In 2010 one of those successfully completed “cases” involved a refugee whom I will call David. David had been resettled in the United States after suffering extreme torture in a prison camp. He entered this country with PTSD and self-medicated, which resulted in a drug possession conviction. ICE held him in county jails and moved to deport him but couldn’t because, given his severe trauma, an immigration judge waived the deportation. Over more than two years ICE appealed the decision, lost and appealed again. Even though David kept winning his case and being locked up was causing recurrent nightmares and flashbacks, ICE would not release David from detention. When I met David last summer he explained that his indefinite detention was wreaking havoc on his mental and physical health, and he did not have access to medical care that would help alleviate the trauma. He told me that every day he volunteered to help out jail staff in any way possible, hoping that it would exhaust him so that he could sleep. At the end of 2009, with an ICE appeal still pending, David gave up, leaving a U.S. citizen child behind. In January, his deportation helped one ICE officer meet his monthly quota.

Measuring success by the numbers may make sense in finance, but when the numbers constitute real people – mothers and fathers, breadwinners and caretakers, community leaders, human rights defenders, refugees and scholars – it is an entirely inappropriate and dehumanizing measure of success. Without a doubt, ICE leadership is under pressure to be tough on immigrants, but this pressure cannot trump the rights of families to unity and individuals to due process and dignity.

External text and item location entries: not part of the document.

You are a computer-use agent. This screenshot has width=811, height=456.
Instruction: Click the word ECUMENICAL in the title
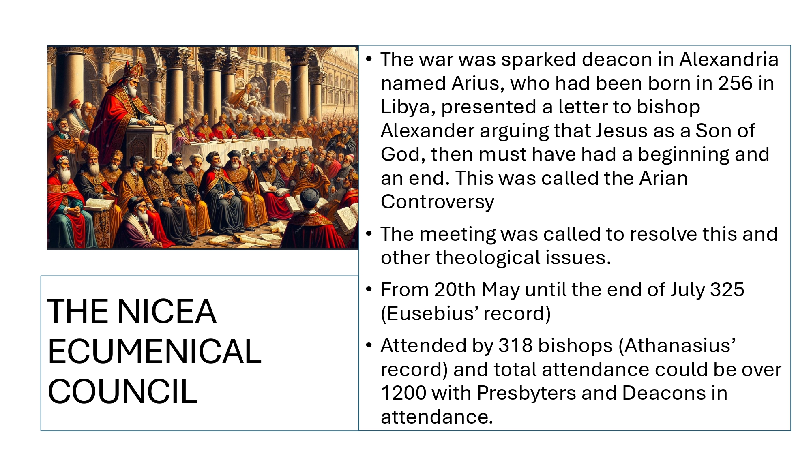154,351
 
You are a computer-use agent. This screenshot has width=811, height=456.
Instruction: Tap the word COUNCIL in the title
122,392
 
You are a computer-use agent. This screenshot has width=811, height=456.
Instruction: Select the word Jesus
634,131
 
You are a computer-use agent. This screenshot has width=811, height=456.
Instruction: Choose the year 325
727,290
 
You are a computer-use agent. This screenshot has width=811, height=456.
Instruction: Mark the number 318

For months Secretary of Homeland Security Janet Napolitano and Morton have publicly committed to transparency in government and dignity in detention and removal. Yet, it was only because of a newspaper’s exposure that Morton spoke out against Chaparro’s memo, and even then, he did not disavow the contents and instead essentially stated that it could have been better written.

Deportation quotas are dehumanizing, degrading and undermine due process. They force ICE officers to view individuals and families as milestones on their own road to success instead of people with their own hopes and dreams. Consistent with his public statements, Morton should retract the February 22nd memo, recalibrate and publicly release performance goals that focus on the deportation of individuals who have been convicted of serious crimes, and publicly restate his commitment to a system of detention and deportation that upholds the U.S. government’s ability to deport the dangerous while respecting and protecting the human rights of all.